En récupérer l’accès m'a demandé un téléphone… et de la patience.
Ma banque est… une banque. Elle a fait 10 milliards de dollars de profits en 2021. On me dirait que le patron prend chaque jour son bain dans un coffre-fort rempli de pièces d’or que je le croirais. Et pourtant, la musique d’attente de son service à la clientèle ne dure très précisément que 57 secondes. Après même pas une minute, la petite ritournelle de mandoline et de guitare reprend du début, comme si la pauvre institution financière n’avait pas les moyens de payer pour un deuxième couplet.
« Votre appel est important pour nous », répétait une voix à peu près toutes les cinq minutes. « Votre santé mentale ? Pas tant », aurait-elle pu ajouter. Si on met bout à bout tous les appels que j’ai dû faire pour régler mon problème, j’ai entendu cette musique plus courte qu’une vidéo TikTok pas moins de 496 fois en une semaine et demie; des chiffres dignes de ceux avec lesquels se retrouve un parent pris avec un enfant qui a découvert la bande originale de Frozen.
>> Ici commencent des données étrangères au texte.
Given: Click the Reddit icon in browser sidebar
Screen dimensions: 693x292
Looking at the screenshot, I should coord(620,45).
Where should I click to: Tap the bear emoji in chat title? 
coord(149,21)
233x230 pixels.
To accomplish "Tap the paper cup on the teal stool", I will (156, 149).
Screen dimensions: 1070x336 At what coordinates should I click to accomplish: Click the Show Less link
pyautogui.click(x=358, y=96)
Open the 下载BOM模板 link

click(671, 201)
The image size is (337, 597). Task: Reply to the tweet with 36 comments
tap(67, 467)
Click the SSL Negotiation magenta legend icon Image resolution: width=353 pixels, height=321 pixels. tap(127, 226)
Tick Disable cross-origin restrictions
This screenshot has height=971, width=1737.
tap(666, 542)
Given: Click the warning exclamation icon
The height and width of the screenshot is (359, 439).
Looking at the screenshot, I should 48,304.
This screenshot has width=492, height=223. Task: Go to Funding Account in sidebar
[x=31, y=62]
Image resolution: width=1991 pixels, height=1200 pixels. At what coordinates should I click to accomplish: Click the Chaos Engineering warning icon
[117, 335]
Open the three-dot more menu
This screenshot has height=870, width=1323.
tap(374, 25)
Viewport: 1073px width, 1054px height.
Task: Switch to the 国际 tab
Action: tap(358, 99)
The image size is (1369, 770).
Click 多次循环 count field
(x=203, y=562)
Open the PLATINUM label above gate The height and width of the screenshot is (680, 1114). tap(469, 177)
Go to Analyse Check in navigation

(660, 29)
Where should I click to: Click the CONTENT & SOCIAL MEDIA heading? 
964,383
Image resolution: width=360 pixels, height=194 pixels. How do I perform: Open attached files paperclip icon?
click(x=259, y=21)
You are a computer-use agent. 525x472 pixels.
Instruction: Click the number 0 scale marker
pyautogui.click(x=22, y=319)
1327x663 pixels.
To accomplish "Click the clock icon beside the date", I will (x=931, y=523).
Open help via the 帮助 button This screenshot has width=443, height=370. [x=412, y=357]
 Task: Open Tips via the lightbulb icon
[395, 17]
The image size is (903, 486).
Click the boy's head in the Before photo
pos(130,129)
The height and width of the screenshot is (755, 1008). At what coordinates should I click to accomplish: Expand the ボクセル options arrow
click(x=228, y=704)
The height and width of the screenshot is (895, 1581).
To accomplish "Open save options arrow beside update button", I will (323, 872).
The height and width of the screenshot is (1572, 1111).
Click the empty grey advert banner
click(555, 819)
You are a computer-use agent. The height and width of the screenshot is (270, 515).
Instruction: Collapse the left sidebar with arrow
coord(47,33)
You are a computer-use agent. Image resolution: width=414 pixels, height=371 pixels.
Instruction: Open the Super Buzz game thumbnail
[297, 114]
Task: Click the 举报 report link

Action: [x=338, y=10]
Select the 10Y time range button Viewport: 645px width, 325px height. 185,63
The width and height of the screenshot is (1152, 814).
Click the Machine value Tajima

Le soir, quand je ferme la lumière et les yeux pour poser la tête sur l’oreiller, je l’entends encore.
Au téléphone, le silence est interprété comme un indice que la ligne a été coupée, qu’il y a un problème, qu’il vaut mieux raccrocher et composer de nouveau. Quand un ami vous met en attente, la ligne émet un petit « bip-bip » régulier qui n’est pas sans rappeler un électrocardiogramme. « Bip-bip. Cet appel est toujours vivant. Bip-bip. Son cœur bat. » Les entreprises, elles, nous font jouer de la musique. Un langoureux The Girl from Ipanema; la flûte de pan de Zamfir; Pachelbel et son Canon dans la version la plus sirupeuse qui soit… nous avons droit à un véritable Big Shiny Tunes de la musique qui ne dérange personne.
Si vous êtes chanceux, une voix automatisée vous dira combien de gens sont devant vous dans la file, ce qui vous donnera l'impression de faire partie d'une communauté. Plus chanceux encore, on vous donnera l'option de laisser votre numéro, et vous pourrez donc passer la prochaine heure anxieux et improductif, hanté par l'idée de manquer l'appel. Mais dans la plupart des cas, tout ce que vous réussirez à faire est de « garder la ligne pour conserver votre priorité d'appel » et d’endurer une version instrumentale de Yesterday à la guitare classique.
Si on met un jour la main au collet des vilains lascars (pardonnez mon langage, je suis hors de moi) qui sont derrière ma tentative de fraude, je sais quelle punition je leur souhaite.
Oubliez la machine qui étire les bras et les jambes, l’empalement et les autres techniques médiévales; il existe bien pire torture. Je veux qu’on attrape les gredins –encore une fois, mille pardons – et qu’on colle un téléphone sur l’oreille des malotrus (furax, je suis !). Je veux qu’on appelle le service à la clientèle de ma banque. Je veux qu’ils passent des heures, comme je l’ai fait, à attendre « qu’un agent se libère ». Pire : je leur souhaite « un volume d’appels plus élevé que prévu ». Croyez-moi, ça suffira à les remettre sur le droit chemin.